The Threat to Japanese Democracy: The LDP Plan for Constitutional Revision to Introduce Emergency Powers

By:

May 15, 2017

The Threat to Japanese Democracy: The LDP Plan for Constitutional Revision to Introduce Emergency Powers
The Threat to Japanese Democracy: The LDP Plan for Constitutional Revision to Introduce Emergency Powers

Volume 15 | Issue 10 | Number 5

Article ID 5039

Abstract

This article explains why the Abe administration’s emergency powers proposal will likely be the cutting edge of its attempt to amend the Japanese Constitution, and assesses the consequences of such an amendment for Japan’s democracy.

Keywords: Japanese Constitution, Constitutional revision, emergency powers, Meiji Constitution, Kokutai, democracy.

 

Since its formation in 1955 the LDP has sought to change the Japanese Constitution.

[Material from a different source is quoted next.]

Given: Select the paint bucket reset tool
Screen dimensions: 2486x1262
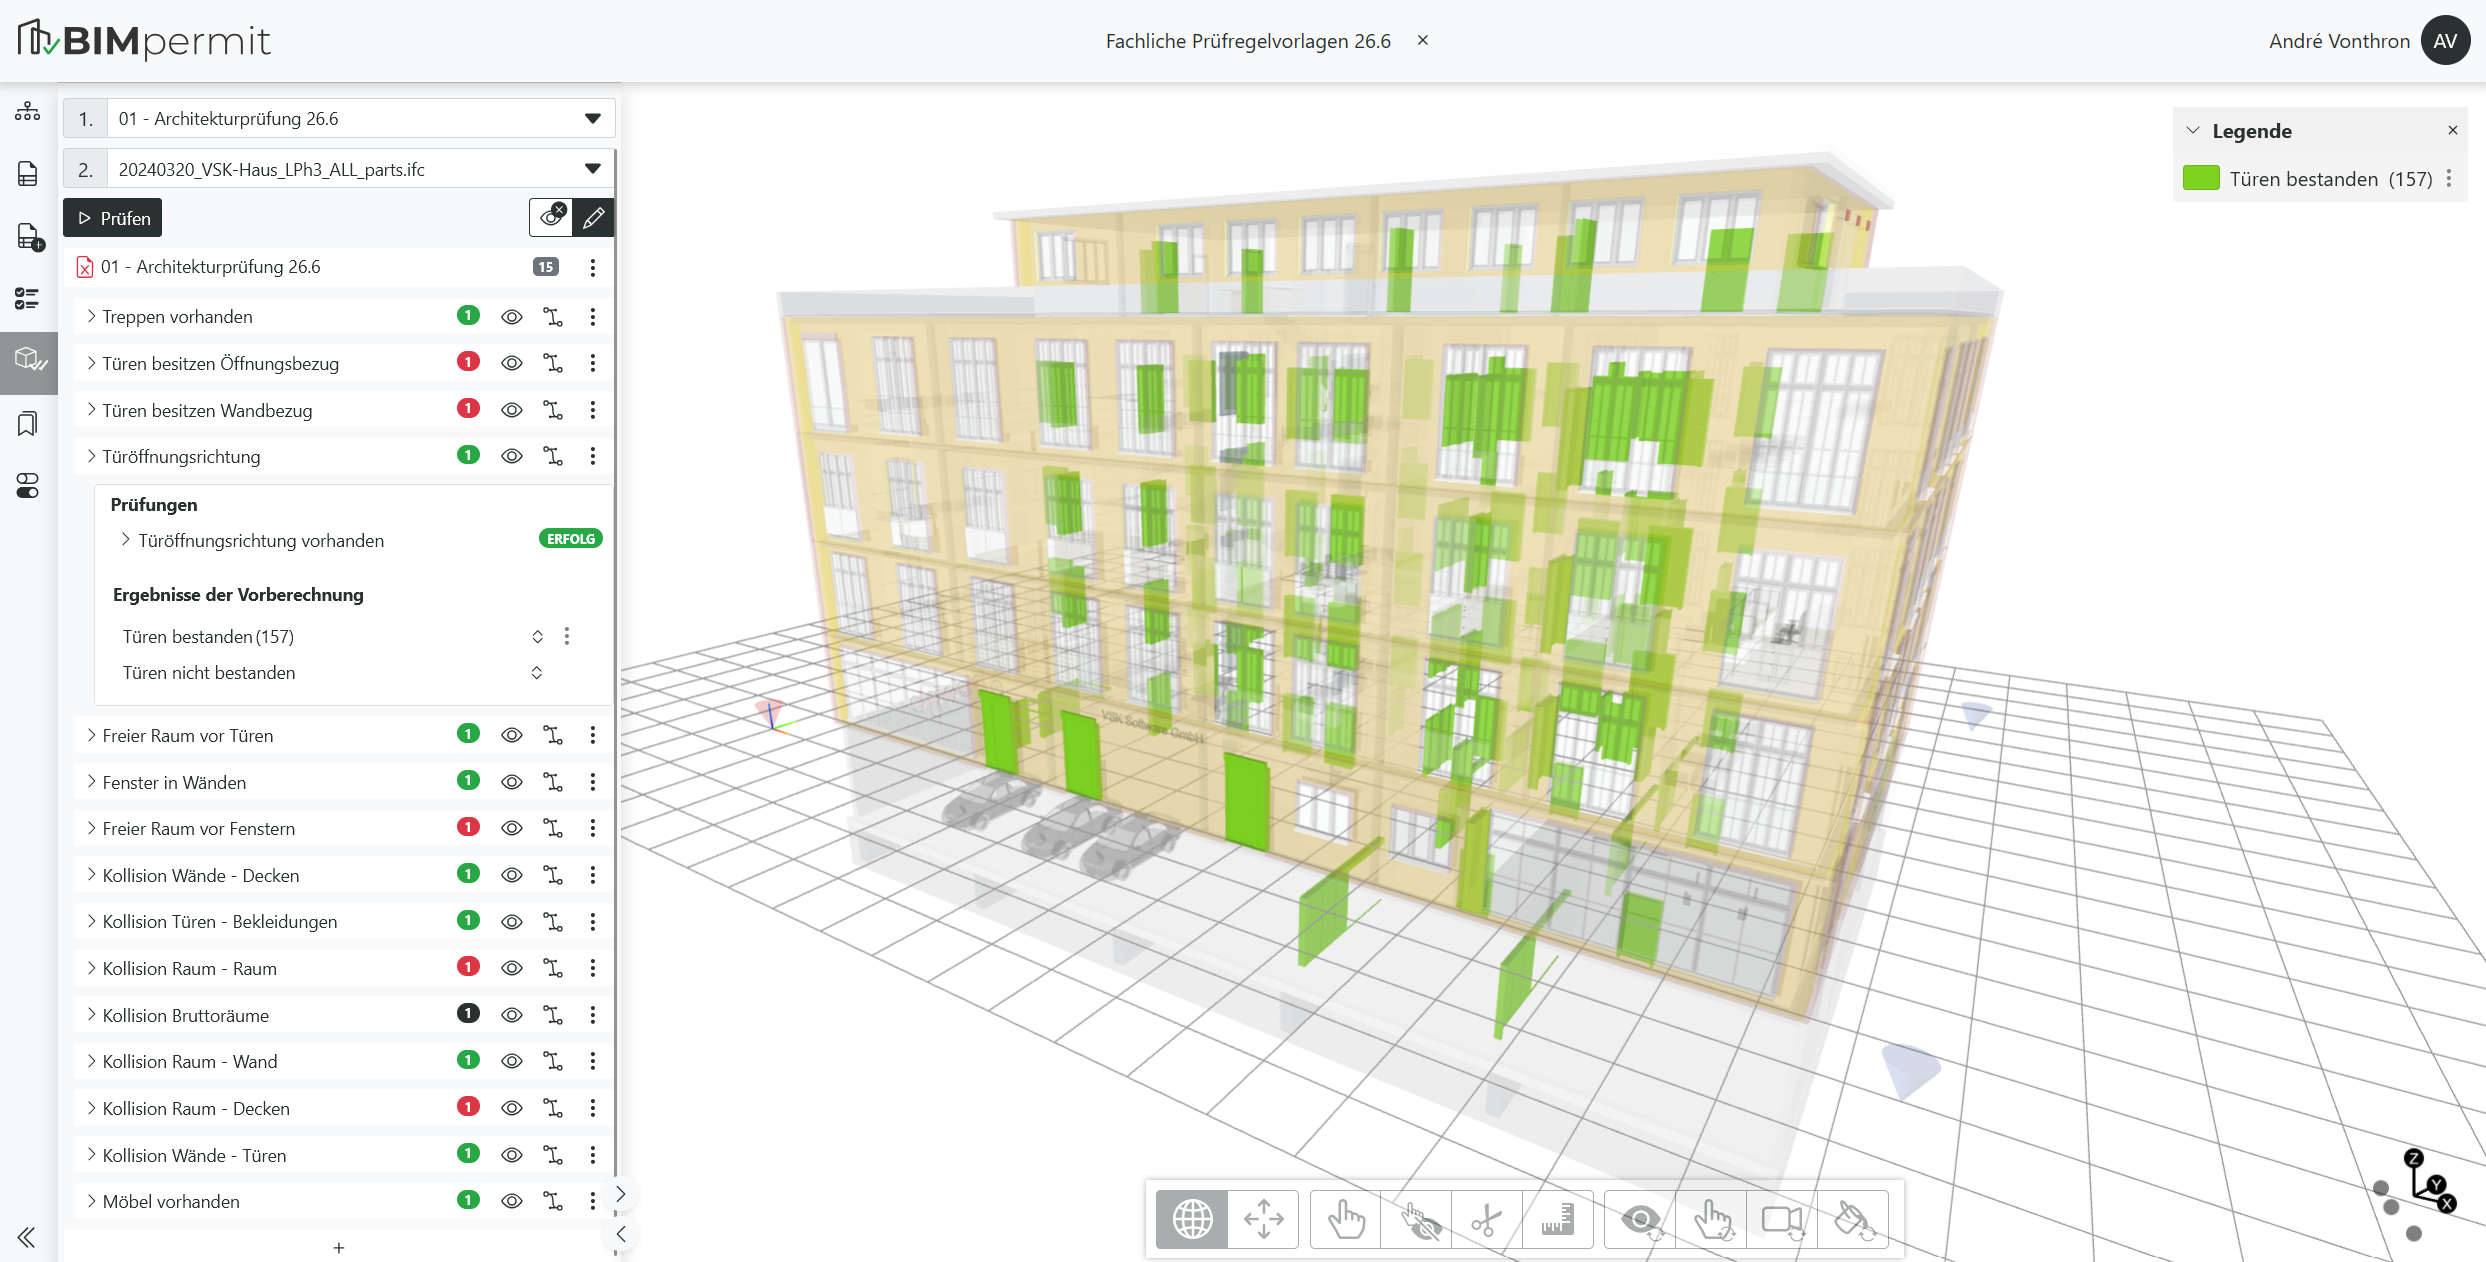Looking at the screenshot, I should pos(1853,1220).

The stringent requirements for amendment (a 2/3 vote of each House of the Diet and a popular referendum vote) have stymied past efforts to submit proposals for popular vote so that the Japanese Constitution is the world’s oldest to have no amendment. Prime Minister Abe has repeatedly called for constitutional change. In his first stint as prime minister he pushed a Constitutional Referendum Law through the diet making referendum possible once the diet musters the supermajority votes necessary to submit proposals to the public. Although in his second stint as prime minister he has now held office for more than four years, his administration has yet to submit a single proposal for constitutional revision to a diet vote.

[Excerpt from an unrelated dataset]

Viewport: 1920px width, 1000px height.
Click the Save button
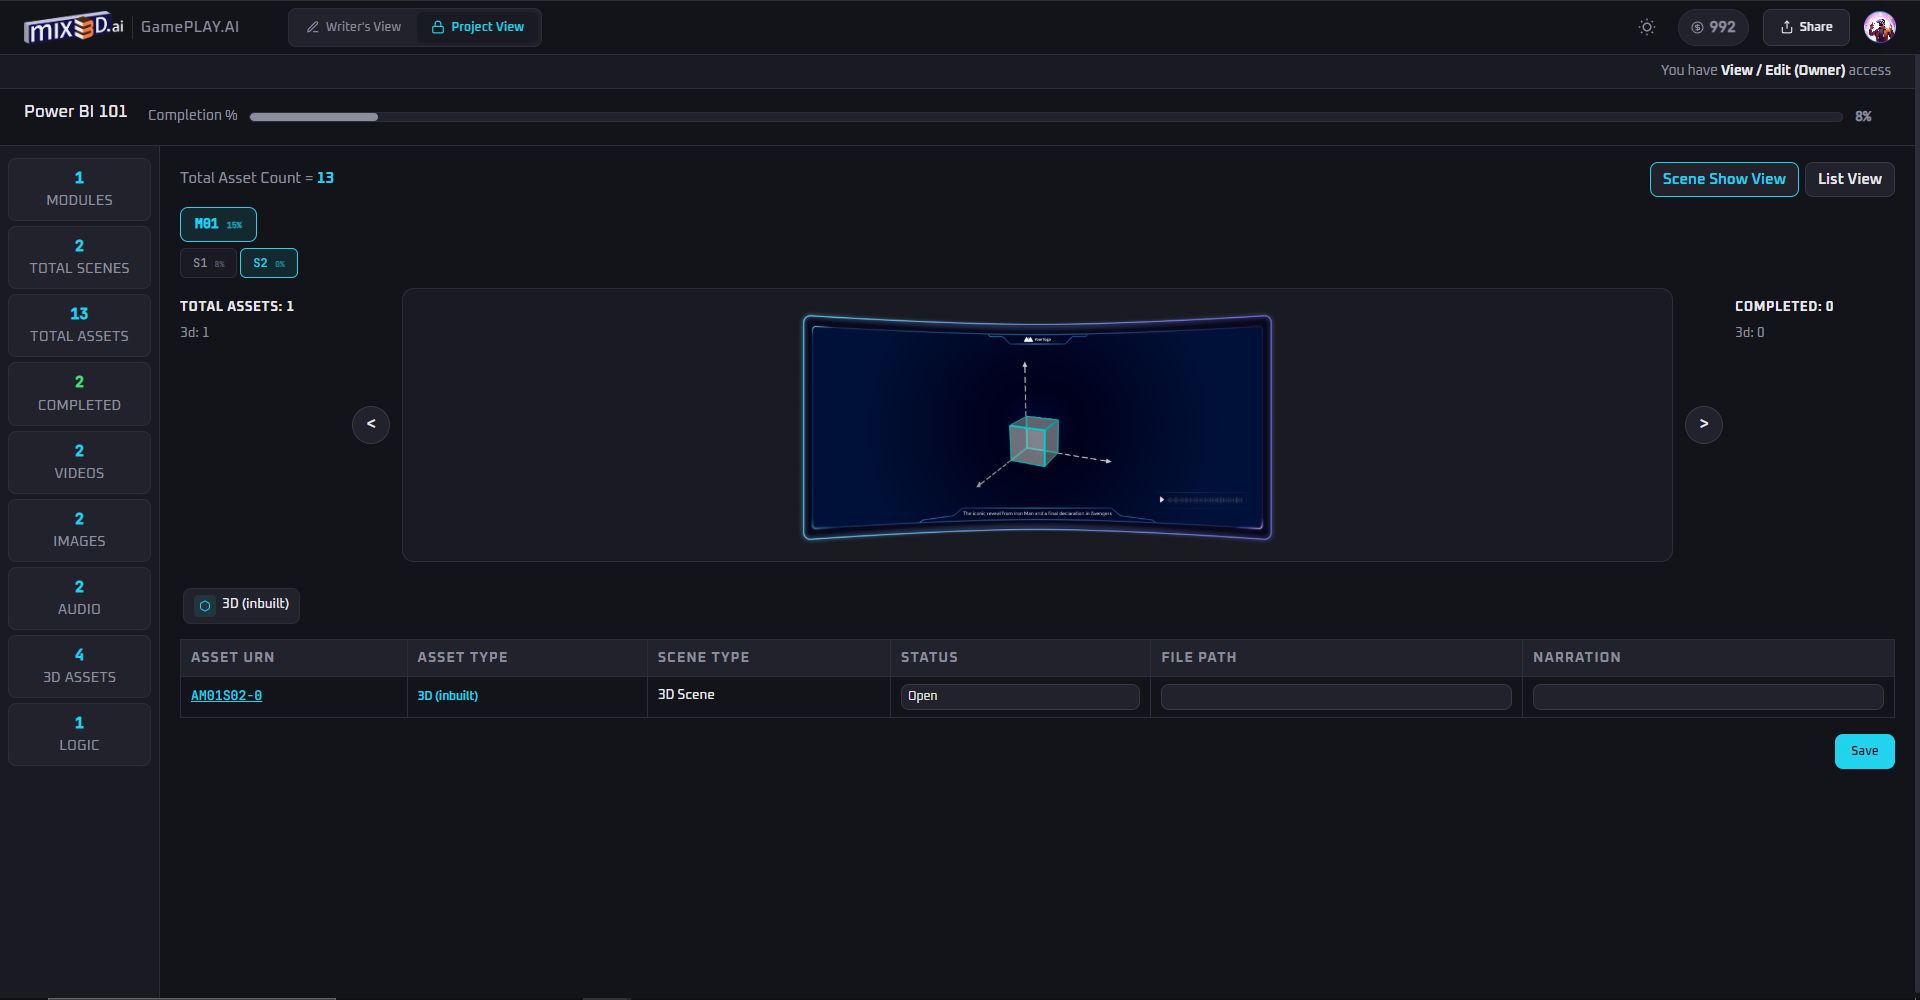1864,751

This year is the 70th anniversary of Japan’s democratic constitution and, taken together with the LDP’s majority in the Upper House and a 2/3 majority in the Lower House comprised of the LDP and other political parties that say they too seek constitutional amendment, many observers think the first specific proposal for amendment will soon be presented. But what will it be? The LDP’s 2012 agenda includes changes that would affect nearly all important constitutional provisions.1 As Japan’s most successful politician of the last half century, it seems clear that Abe will select a step by step approach to amendment: first submitting a proposal seen as non-controversial and likely to gain wide popular support in order to pave the way for more contentious amendments. This article identifies a likely early candidate and assesses its significance for Japan’s democracy and society. Amendment of Article 9 – Renunciation of War – the face of the historic LDP drive for constitutional amendment has likely moved down the list as the Cabinet Declaration to the effect that the Article does not prohibit collective self defense under various scenarios appears to give the Government leeway to do what it wishes in the military arena without committing to a NATO style ‘attack on one is an attack on all’ obligation. Japan has recently sent war ships to accompany and if necessary protect a US Navy supply ship delivering supplies to a US aircraft carrier task force off Korea.2 The furor caused by the declaration makes clear that amendment of Article 9 would be controversial.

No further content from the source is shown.